L'intercultura parla in lingua hip-hop.

di Ash Lombardo Arop


La strada della danza e della musica per gli adolescenti del Pilastro.
 
 
Venerdì 11 Aprile, quando sono arrivata davanti alla biblioteca Luigi Spina, in via Casini 5, ho trovato alcuni bambini, di  chiara origine Rom, giocare spensierati sotto un albero al quale erano stati legati stracci colorati e vecchi vestiti. Per il resto, un grande silenzio sotto il sole del primo pomeriggio e non un'anima a cui chiedere dove fosse il famoso “Container”.  Ebbene, dopo poco ho scoperto che il contenitore di ferro pesante che avevo davanti agli occhi era il luogo predisposto per l'evento e dunque, il “Container” era tale in senso stretto e non un locale così denominato, come un inutile pregiudizio mi aveva fatto credere. La genialità ed originalità dell'iniziativa mi ha illuminata! Il Container è, in effetti, un “Laboratorio mobile per l’arte pubblica”, delle dimensioni di un montacarichi per un comune camion da trasporti di grandi dimensioni, che una volta aperto si trasforma in una sorta di piccolo palcoscenico. Non occupa molto spazio, è funzionale e trasportabile; il minimo indispensabile e il massimo risultato per un evento artistico con tutti i crismi.
 
 Verso le 16.30 sono arrivati i ragazzi del gruppo Katun di nuova generazione e il Container è stato aperto. Il gruppo Katun è nato da un progetto dei servizi sociali per minori e famiglie e del quartiere San Donato. Avviato nell'autunno del 2003, con alcuni ragazzi quattordicenni, è diventato ora un gruppo stabile di musica e danza che si esibisce con regolarità in vari eventi. Ogni autunno riparte una nuova sessione di lavoro con nuovi elementi, compresi fra i 14 e i 18 anni di età. Gli educatori Antonio Fusaro e Silvia Branca lavorano al progetto fianco a fianco, occupandosi sia del gruppo dei più giovani che dei “veterani”.

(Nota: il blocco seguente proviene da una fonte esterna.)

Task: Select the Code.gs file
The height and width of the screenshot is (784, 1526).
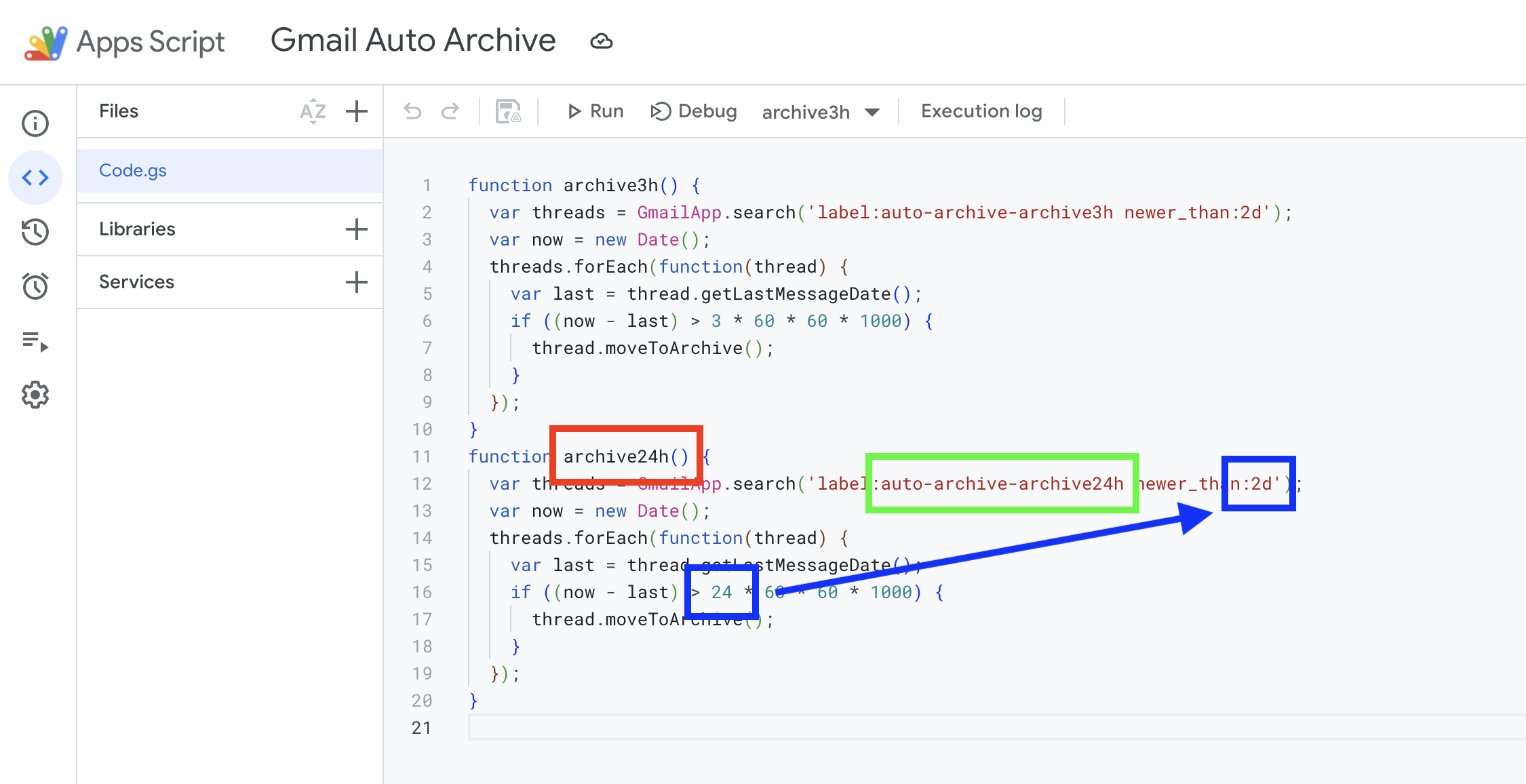Action: pyautogui.click(x=133, y=170)
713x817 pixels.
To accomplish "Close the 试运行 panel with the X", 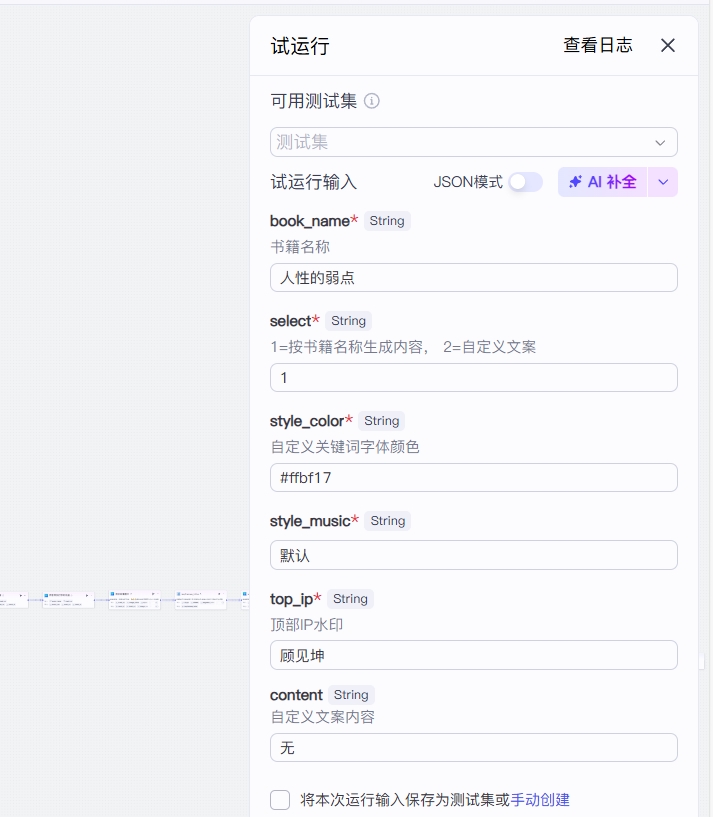I will 668,45.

Il progetto nasce principalmente come incentivo alla collaborazione e al lavoro di gruppo, come possibilità di esprimersi in modo creativo, in un quartiere dove la dispersione giovanile è parte di un problema di disagio sociale e microcriminalità. Una possibilità alternativa all'alienazione e all'emarginazione, di cui spesso sono vittime. I ragazzi che hanno partecipato al progetto in passato erano per la maggior parte immigrati, o figli di immigrati, dall'ex Jugoslavia o dalla Romania. L'affluenza femminile era però molto scarsa. “Nel gruppo di quest'anno”, mi racconta Antonio, con un pizzico di soddisfazione, “ci sono più ragazze, delle quali due sono italiane”. Katun si sta quindi espandendo e culture diverse iniziano ad interagire.
 
Inizialmente i ragazzi mi guardavano con sospetto e curiosità. Quando hanno appreso che ero lì per osservarli e scrivere di loro si sono un po' intimiditi e non volevano esibirsi. Probabilmente non si aspettavano un occhio esterno ed estraneo, in una situazione che non avevano considerato dovesse essere una vera e propria performance, ma semplicemente un momento ludico e di aggregazione. Alla fine sono riuscita a farli danzare una breve sequenza di passi, nello stile rigorosamente hip hop. Non è mancato l'arrivo di un carabiniere a informarsi su cosa stesse accadendo e sul perchè la musica fosse così alta.
I ragazzi di Katun si incontrano tre volte a settimana per creare e provare le loro coreografie, ma non solo: oltre a danzare e fare musica, hanno sviluppato una piccola attività di produzione di sapone naturale e deodoranti agli oli essenziali, che vendono per auto finanziarsi.
 
L'atmosfera fra i ragazzi del gruppo Katun “nuova generazione” è di grande confidenza e complicità reciproca, nonostante si incontrino da pochi mesi. Mi sono sembrati motivati, entusiasti del loro lavoro e con una grande carica e voglia di costruire qualcosa insieme.
Un progetto davvero valido per il Pilastro e per Bologna.